Of course! I never claim to have any ideas of my own. I wouldn’t have direction unless I constantly discussed the work in my studio or my peer’s studios. Studio visits are crucial for me now that I’m out of grad school. For awhile I was feeling so alone and stuck in my work. I realized I had isolated myself. Probably because I was burned out after school. I haven’t collaborated much, but funny you should ask because I just agreed to do a series with Sam Branden whose work I admire a lot. And it is happening because I had him over for a studio visit!

Are you influenced by any author or non-visual artist? Are you influenced by any artist that does something completely different than you?

I am influenced by musicians especially jazz musicians like Thelonius Monk and Miles Davis. Music is such a pure form of abstraction and I love how jazz artists riff off of each other.

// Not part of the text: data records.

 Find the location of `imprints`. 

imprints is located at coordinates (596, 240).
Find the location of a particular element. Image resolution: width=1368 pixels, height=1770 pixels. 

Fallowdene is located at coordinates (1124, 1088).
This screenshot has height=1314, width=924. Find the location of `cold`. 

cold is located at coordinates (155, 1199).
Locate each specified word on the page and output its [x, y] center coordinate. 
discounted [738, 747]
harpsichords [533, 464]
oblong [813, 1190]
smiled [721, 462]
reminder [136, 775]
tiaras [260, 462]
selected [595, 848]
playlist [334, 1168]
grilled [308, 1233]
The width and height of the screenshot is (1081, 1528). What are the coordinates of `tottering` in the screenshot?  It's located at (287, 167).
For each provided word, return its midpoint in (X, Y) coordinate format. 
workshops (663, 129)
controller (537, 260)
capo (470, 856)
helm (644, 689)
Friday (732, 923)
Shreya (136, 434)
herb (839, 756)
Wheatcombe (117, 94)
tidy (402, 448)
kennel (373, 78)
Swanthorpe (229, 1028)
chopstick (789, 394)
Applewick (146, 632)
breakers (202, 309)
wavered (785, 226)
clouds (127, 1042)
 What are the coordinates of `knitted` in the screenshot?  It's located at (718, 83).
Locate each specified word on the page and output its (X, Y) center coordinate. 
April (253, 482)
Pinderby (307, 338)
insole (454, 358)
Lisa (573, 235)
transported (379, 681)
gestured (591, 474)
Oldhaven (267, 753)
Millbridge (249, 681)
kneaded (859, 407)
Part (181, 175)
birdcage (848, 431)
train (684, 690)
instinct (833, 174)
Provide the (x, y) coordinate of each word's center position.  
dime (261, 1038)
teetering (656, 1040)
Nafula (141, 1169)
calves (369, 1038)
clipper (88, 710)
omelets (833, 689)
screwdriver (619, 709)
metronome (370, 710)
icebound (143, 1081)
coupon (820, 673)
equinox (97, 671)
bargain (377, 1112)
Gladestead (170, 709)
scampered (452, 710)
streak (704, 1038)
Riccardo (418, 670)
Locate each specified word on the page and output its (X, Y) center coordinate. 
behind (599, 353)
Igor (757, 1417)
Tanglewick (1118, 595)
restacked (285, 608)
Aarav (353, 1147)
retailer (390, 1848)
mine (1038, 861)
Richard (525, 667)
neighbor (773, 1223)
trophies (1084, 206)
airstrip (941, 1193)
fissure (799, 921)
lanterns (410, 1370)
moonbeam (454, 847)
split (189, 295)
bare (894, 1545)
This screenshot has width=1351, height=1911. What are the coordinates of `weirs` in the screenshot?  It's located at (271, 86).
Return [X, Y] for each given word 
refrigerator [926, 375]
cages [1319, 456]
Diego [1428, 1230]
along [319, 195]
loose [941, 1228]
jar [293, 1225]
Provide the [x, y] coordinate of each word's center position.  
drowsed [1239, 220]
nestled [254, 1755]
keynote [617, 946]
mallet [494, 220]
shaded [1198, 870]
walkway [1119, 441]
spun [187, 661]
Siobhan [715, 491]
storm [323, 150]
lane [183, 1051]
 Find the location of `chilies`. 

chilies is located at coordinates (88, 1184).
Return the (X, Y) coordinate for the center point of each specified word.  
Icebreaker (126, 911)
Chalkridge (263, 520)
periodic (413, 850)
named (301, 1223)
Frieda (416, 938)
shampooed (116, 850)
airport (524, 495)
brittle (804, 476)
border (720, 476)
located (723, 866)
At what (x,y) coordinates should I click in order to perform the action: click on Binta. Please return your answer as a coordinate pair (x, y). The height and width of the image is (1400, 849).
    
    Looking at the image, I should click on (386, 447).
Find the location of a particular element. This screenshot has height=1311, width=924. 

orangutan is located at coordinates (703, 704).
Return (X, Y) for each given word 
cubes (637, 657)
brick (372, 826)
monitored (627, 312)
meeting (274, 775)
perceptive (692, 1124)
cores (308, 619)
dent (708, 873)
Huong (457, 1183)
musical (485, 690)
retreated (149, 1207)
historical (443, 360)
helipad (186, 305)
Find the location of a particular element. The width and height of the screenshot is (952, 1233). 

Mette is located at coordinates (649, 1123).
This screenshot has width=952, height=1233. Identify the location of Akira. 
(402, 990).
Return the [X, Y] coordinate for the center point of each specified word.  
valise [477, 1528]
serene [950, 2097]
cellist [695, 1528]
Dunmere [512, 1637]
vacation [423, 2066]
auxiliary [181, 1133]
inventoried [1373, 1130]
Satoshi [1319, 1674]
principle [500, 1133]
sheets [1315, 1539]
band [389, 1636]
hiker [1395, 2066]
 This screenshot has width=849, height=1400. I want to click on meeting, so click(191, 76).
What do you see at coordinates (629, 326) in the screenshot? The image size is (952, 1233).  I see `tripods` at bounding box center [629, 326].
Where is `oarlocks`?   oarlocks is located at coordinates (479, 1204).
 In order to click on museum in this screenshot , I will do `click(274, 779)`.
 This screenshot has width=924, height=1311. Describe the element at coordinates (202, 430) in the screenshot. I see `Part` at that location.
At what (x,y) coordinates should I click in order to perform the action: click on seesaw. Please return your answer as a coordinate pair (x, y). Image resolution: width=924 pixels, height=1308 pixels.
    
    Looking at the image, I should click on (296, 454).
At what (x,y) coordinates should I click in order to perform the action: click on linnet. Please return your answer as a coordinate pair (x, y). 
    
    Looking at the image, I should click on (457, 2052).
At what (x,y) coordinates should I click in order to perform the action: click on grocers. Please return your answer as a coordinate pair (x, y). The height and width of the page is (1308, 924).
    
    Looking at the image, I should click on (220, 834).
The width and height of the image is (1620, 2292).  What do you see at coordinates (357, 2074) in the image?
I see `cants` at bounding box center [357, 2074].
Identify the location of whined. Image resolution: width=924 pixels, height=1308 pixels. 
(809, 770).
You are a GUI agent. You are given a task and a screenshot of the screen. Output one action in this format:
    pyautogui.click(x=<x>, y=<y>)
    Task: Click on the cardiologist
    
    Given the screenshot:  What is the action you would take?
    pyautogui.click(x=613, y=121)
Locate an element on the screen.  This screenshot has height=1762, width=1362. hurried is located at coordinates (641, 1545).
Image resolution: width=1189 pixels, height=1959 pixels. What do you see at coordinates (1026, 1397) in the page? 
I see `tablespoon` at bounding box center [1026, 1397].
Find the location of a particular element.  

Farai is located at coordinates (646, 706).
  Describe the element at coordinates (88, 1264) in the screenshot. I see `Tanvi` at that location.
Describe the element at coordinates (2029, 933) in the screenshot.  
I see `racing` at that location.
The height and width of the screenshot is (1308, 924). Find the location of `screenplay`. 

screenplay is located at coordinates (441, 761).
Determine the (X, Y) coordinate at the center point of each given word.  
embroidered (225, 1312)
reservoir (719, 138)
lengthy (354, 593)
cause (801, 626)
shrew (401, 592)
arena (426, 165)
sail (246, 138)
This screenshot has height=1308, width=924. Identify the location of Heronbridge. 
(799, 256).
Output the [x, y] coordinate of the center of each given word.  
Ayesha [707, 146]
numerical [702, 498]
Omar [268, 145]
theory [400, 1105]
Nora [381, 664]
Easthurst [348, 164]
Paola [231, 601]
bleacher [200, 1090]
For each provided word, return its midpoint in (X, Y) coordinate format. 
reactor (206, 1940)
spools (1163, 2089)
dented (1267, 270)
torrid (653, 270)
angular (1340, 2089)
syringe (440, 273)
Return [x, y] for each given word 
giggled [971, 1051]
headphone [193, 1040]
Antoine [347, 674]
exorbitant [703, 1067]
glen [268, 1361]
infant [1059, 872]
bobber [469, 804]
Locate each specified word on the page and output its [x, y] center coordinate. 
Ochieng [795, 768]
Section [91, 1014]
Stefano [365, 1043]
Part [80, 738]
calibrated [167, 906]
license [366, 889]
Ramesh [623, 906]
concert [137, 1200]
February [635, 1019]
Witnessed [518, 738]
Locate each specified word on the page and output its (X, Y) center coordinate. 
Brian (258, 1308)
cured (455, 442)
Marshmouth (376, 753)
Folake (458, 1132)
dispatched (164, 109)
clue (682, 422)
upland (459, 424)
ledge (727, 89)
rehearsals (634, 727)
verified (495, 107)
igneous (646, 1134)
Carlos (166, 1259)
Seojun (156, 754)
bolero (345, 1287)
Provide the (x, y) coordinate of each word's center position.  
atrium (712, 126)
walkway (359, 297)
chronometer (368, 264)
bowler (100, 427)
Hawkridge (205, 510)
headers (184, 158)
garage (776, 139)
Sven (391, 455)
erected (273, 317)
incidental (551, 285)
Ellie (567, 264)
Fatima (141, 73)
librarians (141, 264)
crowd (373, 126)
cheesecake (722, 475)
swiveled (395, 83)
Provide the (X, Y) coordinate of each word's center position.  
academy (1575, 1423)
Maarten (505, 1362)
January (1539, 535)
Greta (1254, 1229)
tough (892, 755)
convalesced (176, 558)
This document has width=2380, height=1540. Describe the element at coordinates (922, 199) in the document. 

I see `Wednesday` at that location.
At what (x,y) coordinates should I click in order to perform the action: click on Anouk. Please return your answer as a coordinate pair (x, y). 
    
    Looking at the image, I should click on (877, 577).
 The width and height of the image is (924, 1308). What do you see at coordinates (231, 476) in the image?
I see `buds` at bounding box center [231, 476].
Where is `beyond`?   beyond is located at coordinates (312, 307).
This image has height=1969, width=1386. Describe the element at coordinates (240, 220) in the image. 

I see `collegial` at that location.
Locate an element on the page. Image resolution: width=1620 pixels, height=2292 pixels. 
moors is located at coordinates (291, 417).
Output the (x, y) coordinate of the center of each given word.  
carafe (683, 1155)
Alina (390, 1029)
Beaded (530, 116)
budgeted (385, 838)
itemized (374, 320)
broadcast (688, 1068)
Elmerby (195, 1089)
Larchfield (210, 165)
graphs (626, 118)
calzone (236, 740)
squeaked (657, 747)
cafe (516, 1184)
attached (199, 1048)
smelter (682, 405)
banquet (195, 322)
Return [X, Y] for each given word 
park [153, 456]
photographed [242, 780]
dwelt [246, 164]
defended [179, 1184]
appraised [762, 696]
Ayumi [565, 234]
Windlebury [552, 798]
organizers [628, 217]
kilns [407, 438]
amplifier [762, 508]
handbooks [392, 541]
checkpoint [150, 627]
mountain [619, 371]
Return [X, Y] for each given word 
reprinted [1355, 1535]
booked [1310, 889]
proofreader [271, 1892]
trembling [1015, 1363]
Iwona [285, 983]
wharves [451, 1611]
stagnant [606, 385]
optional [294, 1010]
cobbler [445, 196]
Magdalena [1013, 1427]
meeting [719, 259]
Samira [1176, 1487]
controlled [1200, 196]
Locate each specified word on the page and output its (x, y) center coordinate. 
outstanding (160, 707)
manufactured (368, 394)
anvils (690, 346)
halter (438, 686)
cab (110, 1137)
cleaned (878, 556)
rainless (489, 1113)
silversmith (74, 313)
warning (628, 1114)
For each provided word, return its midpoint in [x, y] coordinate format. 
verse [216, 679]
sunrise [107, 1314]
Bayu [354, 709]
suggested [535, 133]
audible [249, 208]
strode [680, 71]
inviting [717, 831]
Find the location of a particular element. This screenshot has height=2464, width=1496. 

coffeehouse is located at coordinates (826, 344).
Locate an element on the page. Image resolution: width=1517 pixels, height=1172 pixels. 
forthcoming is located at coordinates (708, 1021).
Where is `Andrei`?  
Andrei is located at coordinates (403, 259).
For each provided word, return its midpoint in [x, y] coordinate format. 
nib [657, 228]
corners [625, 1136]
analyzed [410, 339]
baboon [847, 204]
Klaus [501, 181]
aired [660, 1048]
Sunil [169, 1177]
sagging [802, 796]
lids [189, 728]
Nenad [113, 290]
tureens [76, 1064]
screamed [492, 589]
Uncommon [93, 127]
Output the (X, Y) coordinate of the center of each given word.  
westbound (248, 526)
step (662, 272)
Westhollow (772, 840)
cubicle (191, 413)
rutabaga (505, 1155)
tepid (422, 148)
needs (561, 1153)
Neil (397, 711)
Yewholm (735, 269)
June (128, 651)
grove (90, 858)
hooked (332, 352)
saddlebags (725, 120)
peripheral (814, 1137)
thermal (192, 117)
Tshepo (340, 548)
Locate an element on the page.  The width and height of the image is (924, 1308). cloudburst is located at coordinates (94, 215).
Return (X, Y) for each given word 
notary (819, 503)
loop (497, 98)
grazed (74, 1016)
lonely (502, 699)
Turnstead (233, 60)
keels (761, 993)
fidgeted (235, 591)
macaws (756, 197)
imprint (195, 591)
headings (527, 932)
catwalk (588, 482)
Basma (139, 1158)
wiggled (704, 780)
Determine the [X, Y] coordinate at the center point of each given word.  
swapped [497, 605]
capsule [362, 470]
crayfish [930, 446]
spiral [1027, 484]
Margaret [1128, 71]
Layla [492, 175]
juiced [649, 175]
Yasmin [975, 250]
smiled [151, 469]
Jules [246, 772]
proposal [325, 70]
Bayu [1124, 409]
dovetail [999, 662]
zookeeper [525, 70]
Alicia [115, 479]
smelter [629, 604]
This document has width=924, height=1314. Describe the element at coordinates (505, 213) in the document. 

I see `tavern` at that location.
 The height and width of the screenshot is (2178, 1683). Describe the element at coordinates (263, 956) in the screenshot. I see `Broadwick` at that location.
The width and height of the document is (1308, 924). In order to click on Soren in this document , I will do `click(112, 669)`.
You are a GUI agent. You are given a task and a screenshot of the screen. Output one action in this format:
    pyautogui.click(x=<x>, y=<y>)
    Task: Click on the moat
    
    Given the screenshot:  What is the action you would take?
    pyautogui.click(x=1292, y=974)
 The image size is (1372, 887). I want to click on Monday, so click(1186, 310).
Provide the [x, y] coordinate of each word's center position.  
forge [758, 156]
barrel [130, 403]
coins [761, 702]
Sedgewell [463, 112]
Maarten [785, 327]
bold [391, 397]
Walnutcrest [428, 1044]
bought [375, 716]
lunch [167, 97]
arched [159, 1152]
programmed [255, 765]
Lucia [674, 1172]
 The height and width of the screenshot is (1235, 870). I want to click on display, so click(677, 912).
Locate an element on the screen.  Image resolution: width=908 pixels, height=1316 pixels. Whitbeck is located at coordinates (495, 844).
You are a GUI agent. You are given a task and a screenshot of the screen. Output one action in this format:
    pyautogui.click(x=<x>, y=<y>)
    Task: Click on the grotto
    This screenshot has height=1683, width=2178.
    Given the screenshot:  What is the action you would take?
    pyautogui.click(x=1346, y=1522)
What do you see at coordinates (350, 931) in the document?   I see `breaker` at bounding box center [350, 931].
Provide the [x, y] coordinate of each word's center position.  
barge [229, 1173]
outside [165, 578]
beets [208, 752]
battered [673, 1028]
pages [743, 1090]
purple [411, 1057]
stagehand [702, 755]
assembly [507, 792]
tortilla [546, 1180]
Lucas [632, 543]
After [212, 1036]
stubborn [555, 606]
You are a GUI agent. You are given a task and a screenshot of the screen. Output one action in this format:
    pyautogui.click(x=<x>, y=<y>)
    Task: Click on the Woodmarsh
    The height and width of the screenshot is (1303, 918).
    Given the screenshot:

It’s as if they have been digitally regurgitated. Perhaps viewers expect to see something that can’t possibly be created in real space. I hope that it creates an awkwardness.

Ruth Freeman

How has your work developed in the past few years, and how do you see it evolving in the future?

Grad school forced me to work faster and fail a lot. I got more at ease with failure. And then all you can do is get better. My earlier work shows hesitation and a need to be perfect. This made me work slowly and often times I would give up on a painting or overwork it. I’ll always unconsciously strive toward perfection because it is my nature but now I can play with it creatively. Hopefully I’ll figure out more ways to allow imperfections in the compositions.

Describe a typical day in the studio for you.

I like to work in four-hour increments, which basically breaks down to a half or full day in the studio. I get up fairly early and walk my dog, Clyde, for an hour before we arrive at the studio. Sometimes I don’t go to the studio until late morning if I have emails or computer work to finish. I don’t like to do that kind of work at the studio. First of all, my computer gets super dirty there and also I like to concentrate on the creative process without interruption. The first hour usually includes cleaning up any mess from the previous day and making coffee. Cleaning allows me to mentally prepare before I start painting–you know, feel like I’m starting out with some kind of control. I take a break mid-day to take Clyde to the park and grab lunch. By the end of the day, the studio is a mess and I try to leave it that way but it goes against my nature. I really wish I could come in the next day to see the work hung up with no distractions but I run out of time the night before. If I clean before I leave I tend to forget what I was doing or I lose the rhythm of my process so I leave it but it’s hard. I rarely leave the studio before 8 pm unless I’m headed to gallery openings.

What’s one of your favorite objects you own? What’s the story?

I don’t own it anymore but my favorite object I ever owned was my 1956 VW beetle. I found it at an estate sale in Berkeley, CA and it had only 80k miles on it. It didn’t even have a gas gauge so you had to guess when to refill it. Her name was Ladybug. It really felt like I was going back in time when I drove it.